Noche de tormenta en ambiente de calurosa humedad. Los recuerdos la acosan nuevamente. Y en esas que un desconocido auxilia a su marido que ha tenido un problema con el coche. Se llama Roberto Miranda. Es médico. Lleva impecable traje formal y corbata haciendo juego. Parece un buen burgués con característica sonrisa falsa. Paulina Escobar escucha su voz y cree enloquecer. Tiene la certeza de que es la voz del hombre que la torturó y violó mientras escuchaba al sublime Schubert que compuso La muerte y la doncella.
Se entrega impetuosamente a situaciones muy tensas, luego bruscas, finalmente decisivas en la violencia que considera indispensable.
El oscuro placer del ojo por ojo
Arma en mano, Paulina golpea y ata al médico; se quita su braguita blanca para llenarle la boca y después le pone un esparadrapo, se aleja unos pasos, y le apunta con la pistola.

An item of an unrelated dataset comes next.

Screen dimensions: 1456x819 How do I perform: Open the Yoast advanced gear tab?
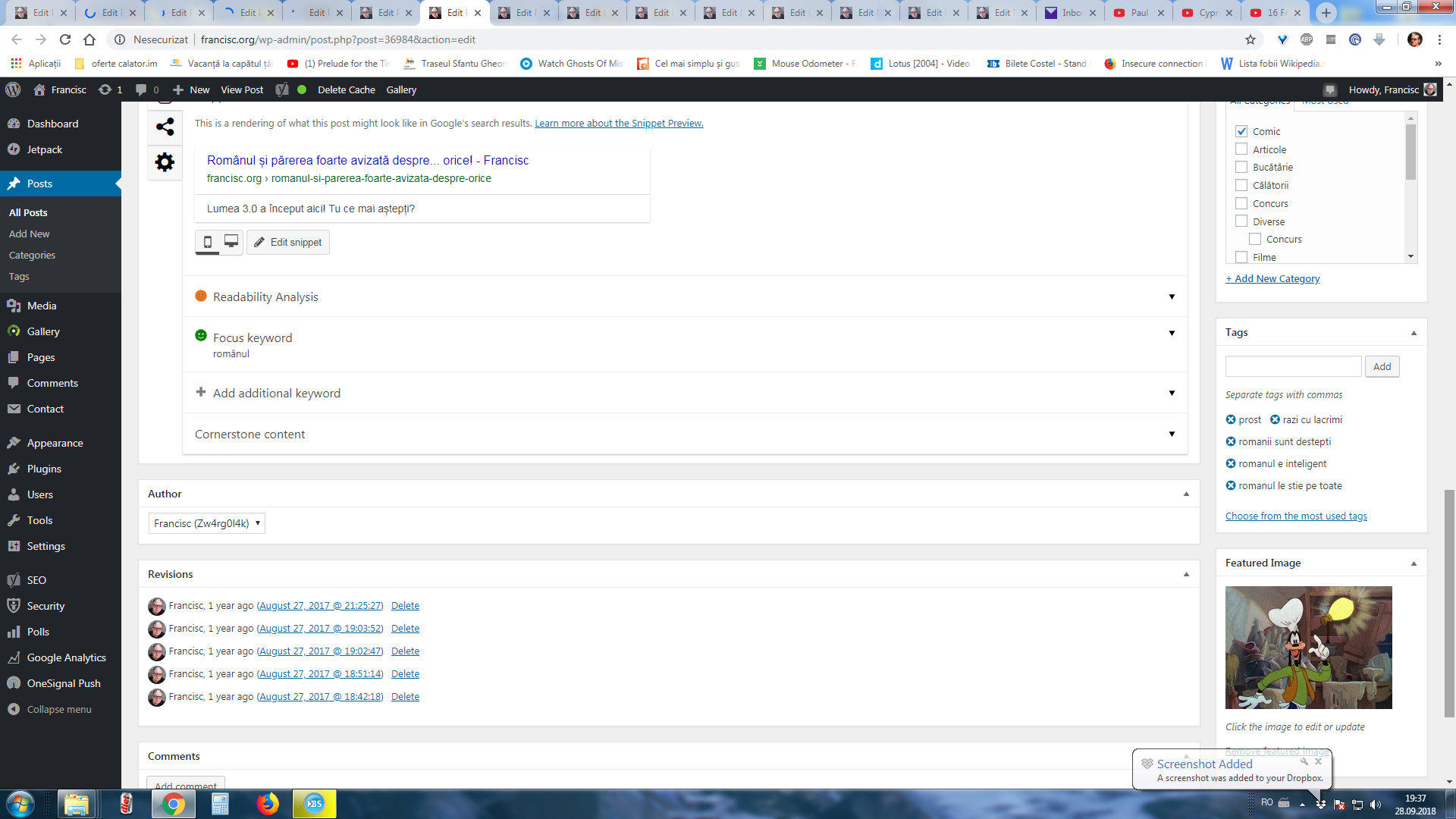point(165,162)
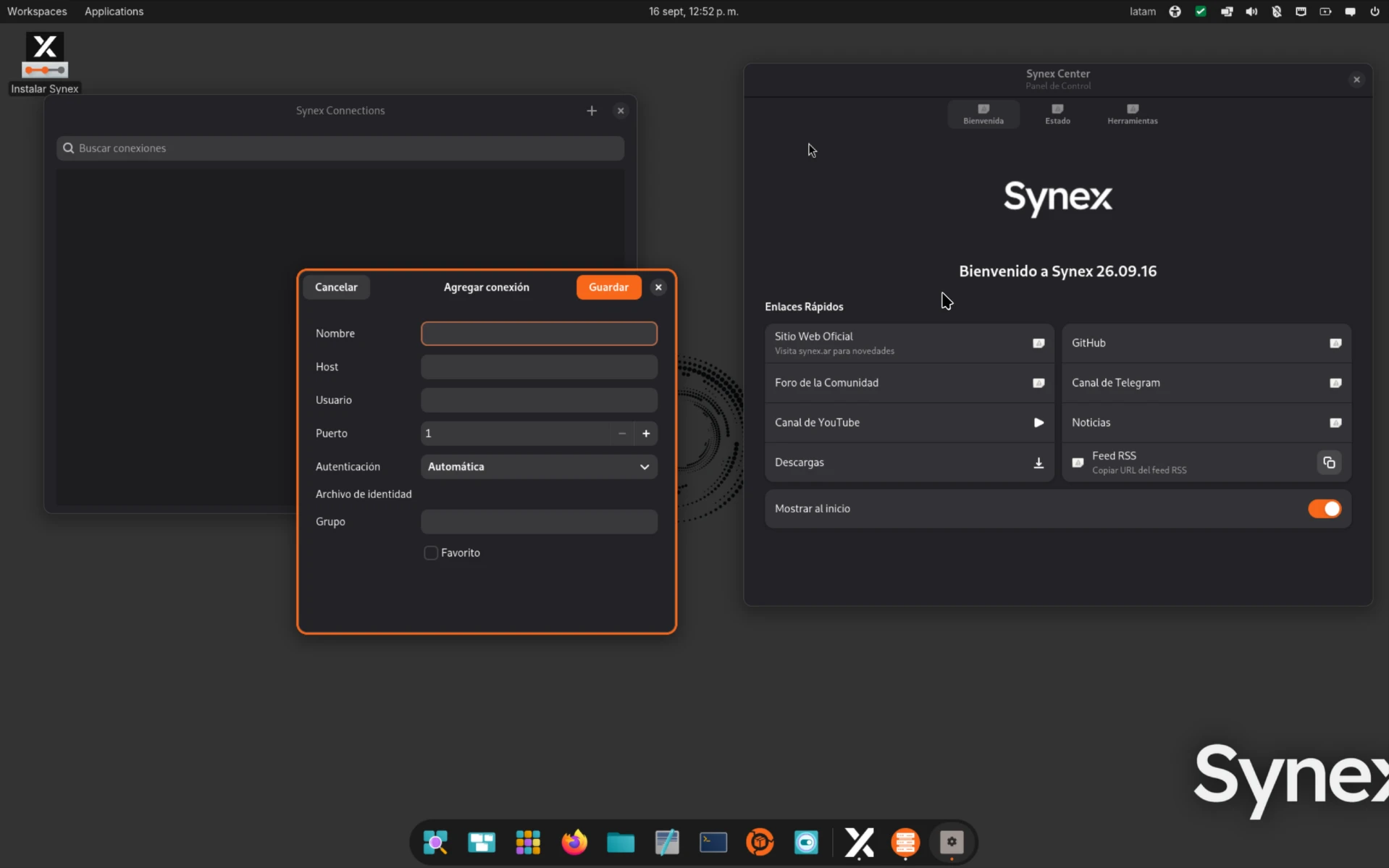Switch to the Herramientas tab
Viewport: 1389px width, 868px height.
coord(1132,114)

Y aquí se acaba el eco de la Teniente Ripley. Se acaba el magnífico juego de puesta en escena de Polanski manipulando con precisión los antecedentes más exhibidos de su primera actriz, y ya la introduce en el nuevo personaje, despojándola de resabios y conduciéndola a una elaboración inédita hasta lograr la encarnación de uno de los episodios más tortuosos de la historia: la sexualidad de la mujer como botín de guerra, arma de lujuria, excusa política para el mero abuso de poder.
Antes de entrar en el meollo del conflicto, Paulina/Sigourney se desnuda con absoluta naturalidad en su propia casa, cambiándose de ropa tras la mirada de su marido que la adora. Le tiene una paciencia infinita tras lo mucho que padeció cuando fue detenida 15 años atrás. Discuten. Hablan. Se acarician. Se tumban sobre la cama. Le levanta la camiseta, besa uno de sus pechos con ternura: por encima de la areola tiene marcas de quemaduras.
Fuera de sí se convertirá en una mujer impulsiva, dispuesta a todo, que tomará decisiones irrevocables a lo largo de una noche hasta el amanecer para dejarnos con una sensación de desamparo ante avatares que no sólo han sucedido en la cruel historia de tiranías iberoamericanas, sino también en España donde aún hoy, a 75 años de terminada la guerra civil y 35 de la Constitución que puso fin a la dictadura, todavía hay innumerables cadáveres sin reconocimiento de sus familias. Una convivencia terrorífica entre víctimas y torturadores.
Ben Kingsley también tiene ecos de su célebre Mahatma Ghandi y de otras creaciones como el contable genial y temeroso de La lista de Schindler, sobre todo al comienzo, cuando se emborracha con su nuevo “amigo” el abogado Escobar y parece un vulgar pusilánime, pero a poco de que su torturadora le presione mostrará su verdadera faz de extraño arrepentido por haber colaborado “a la fuerza” con el régimen, aunque declarándose inocente de la tortura y violación de la mujer que ahora le quiere hacer mucho daño antes de matarlo. Tortura y violación que se llevó a cabo por un profesional refinado, que se excitaba especialmente con el embriagador concierto para tres violines y un violonchelo de Franz Schubert.
La muerte y la doncella, de Ariel Dorfman (argentino nacionalizado chileno y residente en Estados Unidos), es la obra hispanoamericana más representada en el mundo. El autor participó en el guión y la producción de esta película. La base de su argumento es la dictadura chilena del general Pinochet, cuya documentación ilustra el vibrante diálogo entre el cómplice de la tiranía y la mujer que la ha padecido.
En España tiene varias versiones. Recuerdo dos. Una con María José Goyanes y Enric Majó en 1993 —un año antes de la versión de Polanski—, y otra más reciente con Luisa Martín y Emilio Gutiérrez Caba.